This is a nice patch set.

I just have found something should be fixed, which related to
your work. I'll send it following this mail.

Would you mind adding these patches as your patch series?

Thanks,

Yoshihiro YUNOMAE

(2012/10/02 12:31), David Sharp wrote:
> In order to promote interoperability between userspace tracers and ftrace,
> add a trace_clock that reports raw TSC values which will then be recorded
> in the ring buffer. Userspace tracers that also record TSCs are then on
> exactly the same time base as the kernel and events can be unambiguously
> interlaced.
>

--
Yoshihiro YUNOMAE
Software Platform Research Dept. Linux Technology Center
Hitachi, Ltd., Yokohama Research Laboratory
E-mail: [email protected]

2012-10-09 02:08:47

by Yoshihiro YUNOMAE

[permalink] [raw]
Subject: [PATCH 0/2] ftrace: [BUGFIX] type of ring_buffer_oldest_event_ts() and showing of stats per cpu directory

The following patch set fixes two bugs for ftrace.

[1/2]
This patch fixes type mismatch of ring_buffer_oldest_event_ts().

[2/2]
This fixes showing of stats per cpu directory for ftrace using counter or tsc
as a time stamp. This patch depends on David's patch series
(https://lkml.org/lkml/2012/10/1/652), but this bug already exists in the
counter mode.

Some records
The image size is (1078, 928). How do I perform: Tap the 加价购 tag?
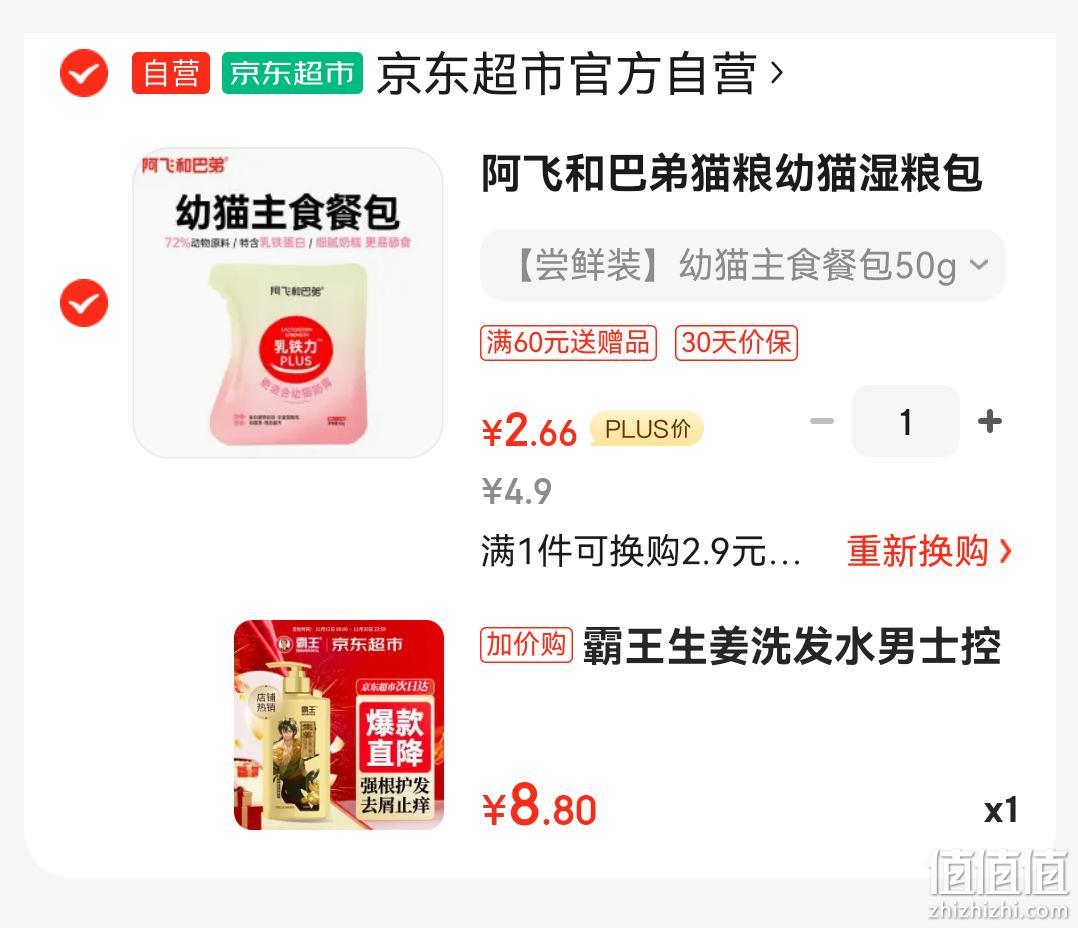[x=527, y=645]
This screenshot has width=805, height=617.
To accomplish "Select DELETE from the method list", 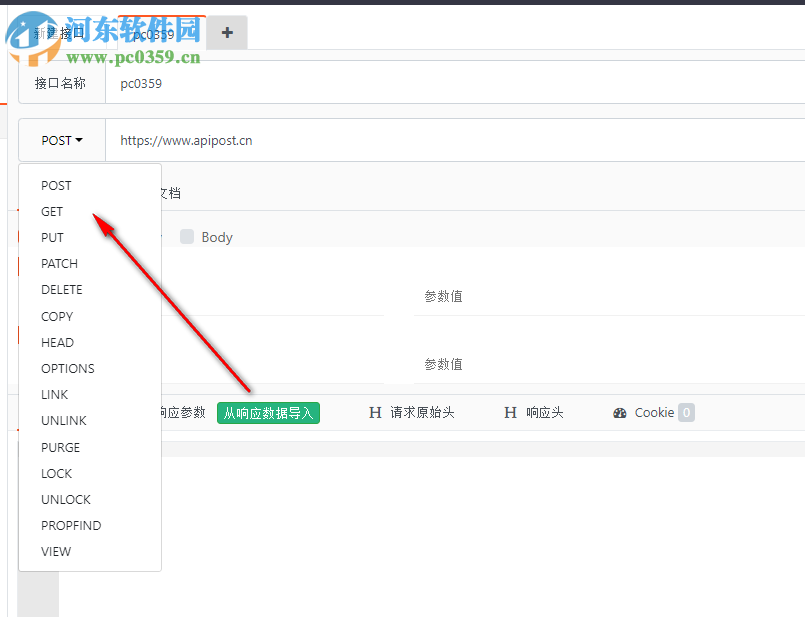I will tap(61, 289).
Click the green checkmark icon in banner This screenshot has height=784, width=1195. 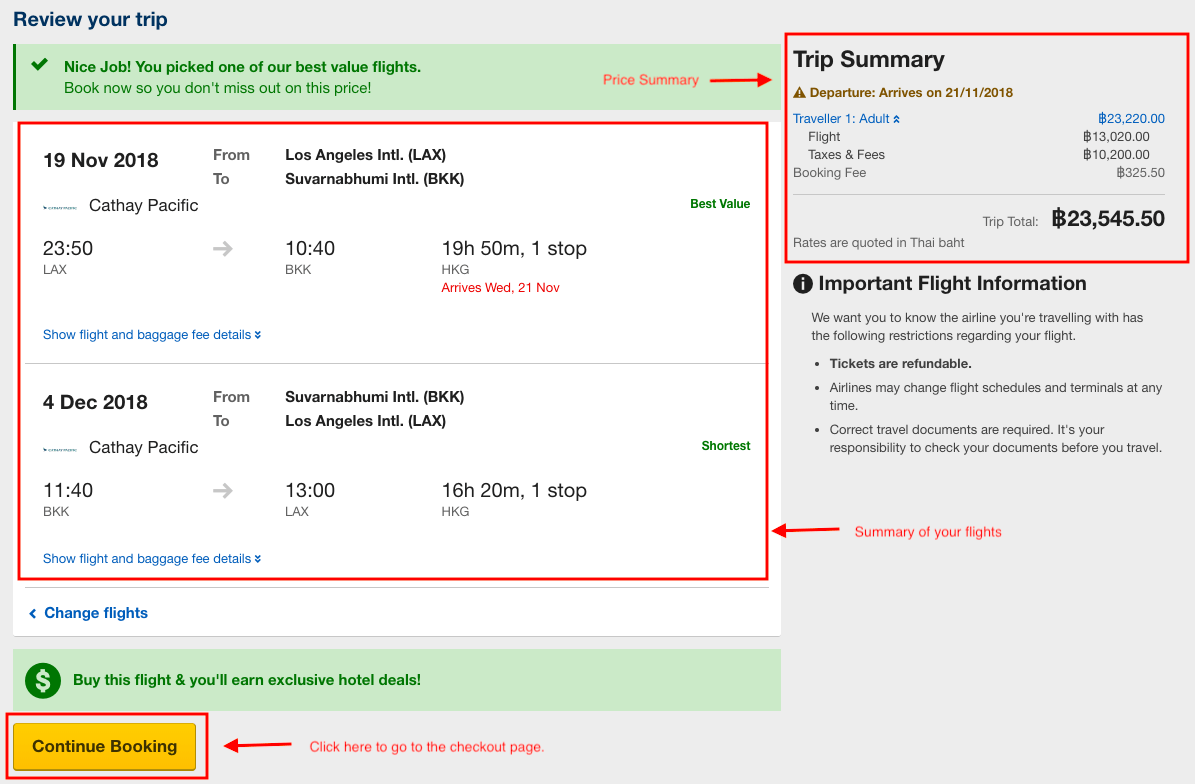40,65
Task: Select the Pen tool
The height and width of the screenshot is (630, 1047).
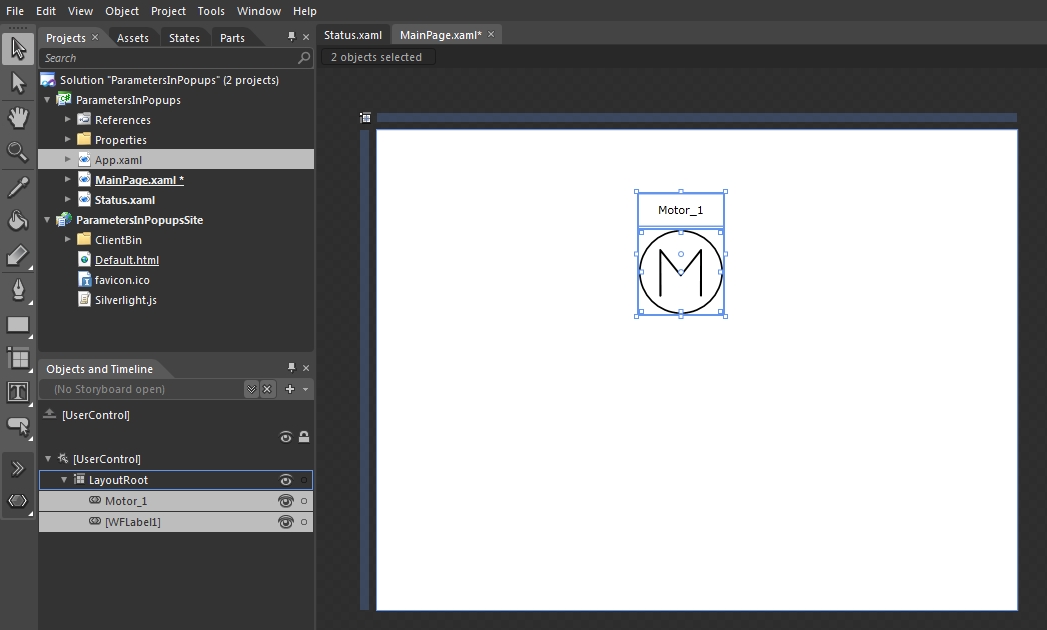Action: (18, 290)
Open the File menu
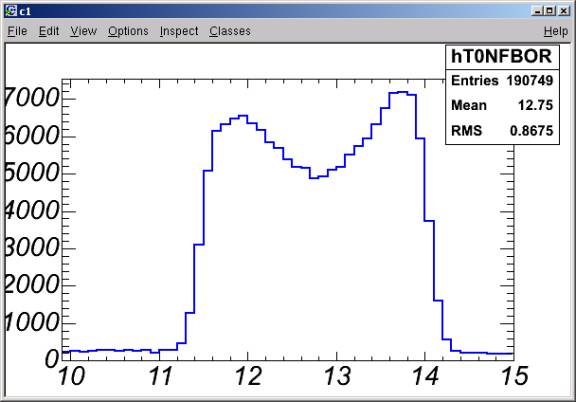 point(17,31)
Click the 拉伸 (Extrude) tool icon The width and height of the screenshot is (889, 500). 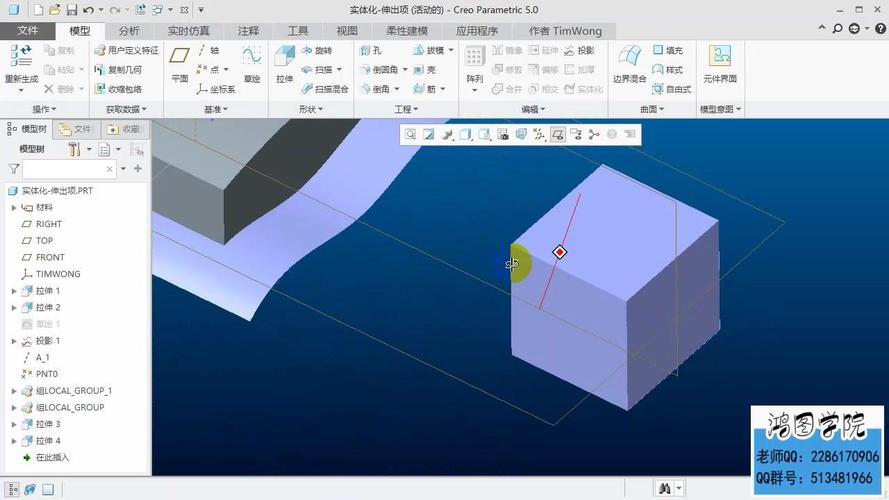tap(284, 62)
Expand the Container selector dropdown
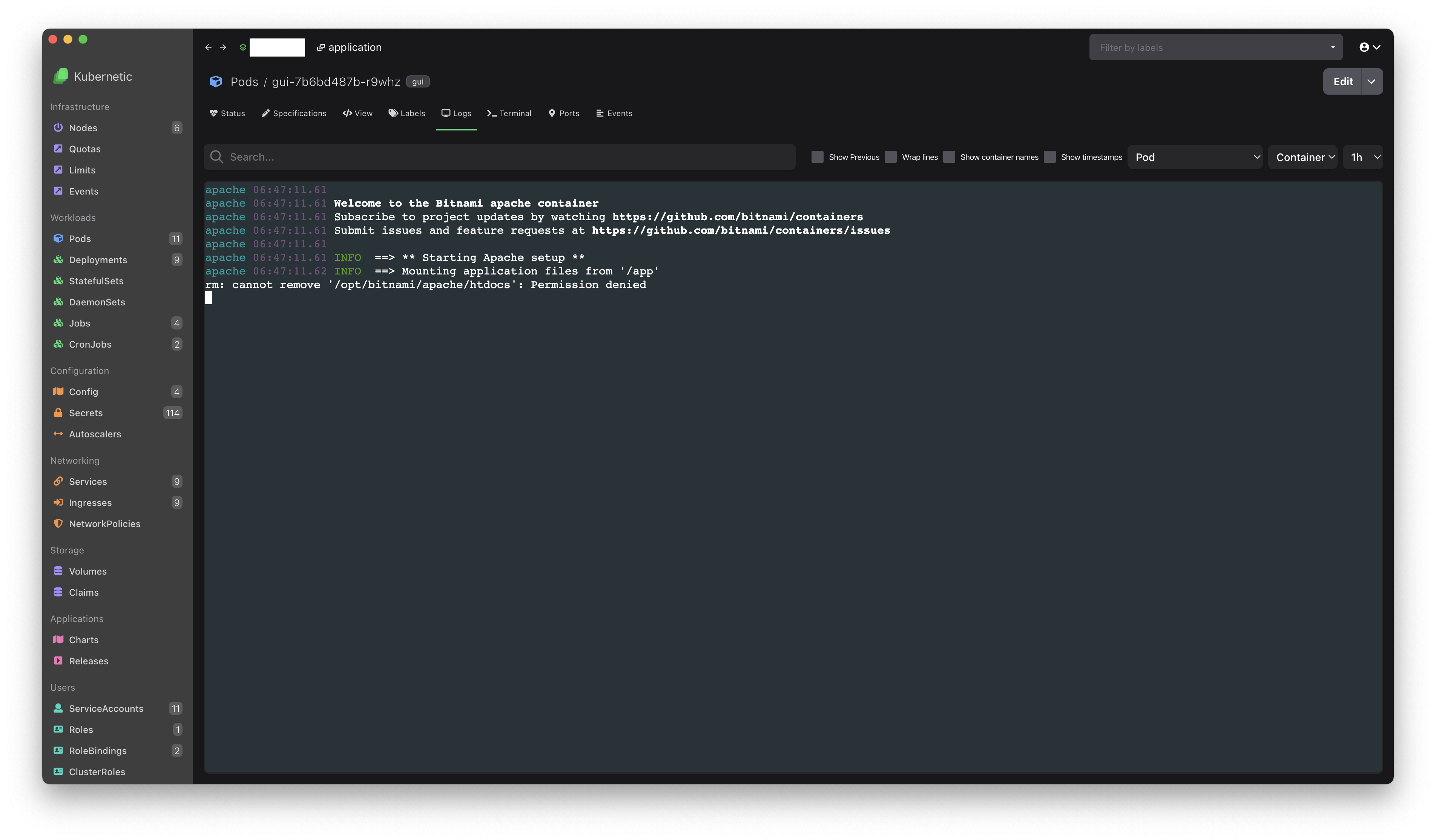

Written problem A: Output the portion of the ftrace patch thread running from "by Yoshihiro YUNOMAE" down to "bugs for ftrace.", copied word for word.
Written problem B: According to the ftrace patch thread, why add a trace_clock that reports raw TSC values? Answer in one to three sentences.
Written problem C: Extend the ftrace patch thread with new text that follows on from its final line.

Result A:
by Yoshihiro YUNOMAE

[permalink] [raw]
Subject: [PATCH 0/2] ftrace: [BUGFIX] type of ring_buffer_oldest_event_ts() and showing of stats per cpu directory

The following patch set fixes two bugs for ftrace.

Result B: The clock is meant to promote interoperability between userspace tracers and ftrace. Userspace tracers that also record TSCs would then share exactly the same time base as the kernel. That lets their events be unambiguously interlaced with kernel events.

Result C:
Thank you,

---

Yoshihiro YUNOMAE (2):
ftrace: Show raw time stamp on stats per cpu using counter or tsc mode for trace_clock
ftrace: Change unsigned long type of ring_buffer_oldest_event_ts() to u64


include/linux/ring_buffer.h | 2 +-
kernel/trace/ring_buffer.c | 4 ++--
kernel/trace/trace.c | 23 +++++++++++++++++------
3 files changed, 20 insertions(+), 9 deletions(-)

--
Yoshihiro YUNOMAE
Software Platform Research Dept. Linux Technology Center
Hitachi, Ltd., Yokohama Research Laboratory
E-mail: [email protected]

2012-10-09 02:08:52

by Yoshihiro YUNOMAE

[permalink] [raw]
Subject: [PATCH 2/2] ftrace: Show raw time stamp on stats per cpu using counter or tsc mode for trace_clock

Show raw time stamp values for stats per cpu if you choose counter or tsc mode
for trace_clock. Although a unit of tracing time stamp is nsec in local or global mode,
the units in counter and TSC mode are tracing counter and cycles respectively.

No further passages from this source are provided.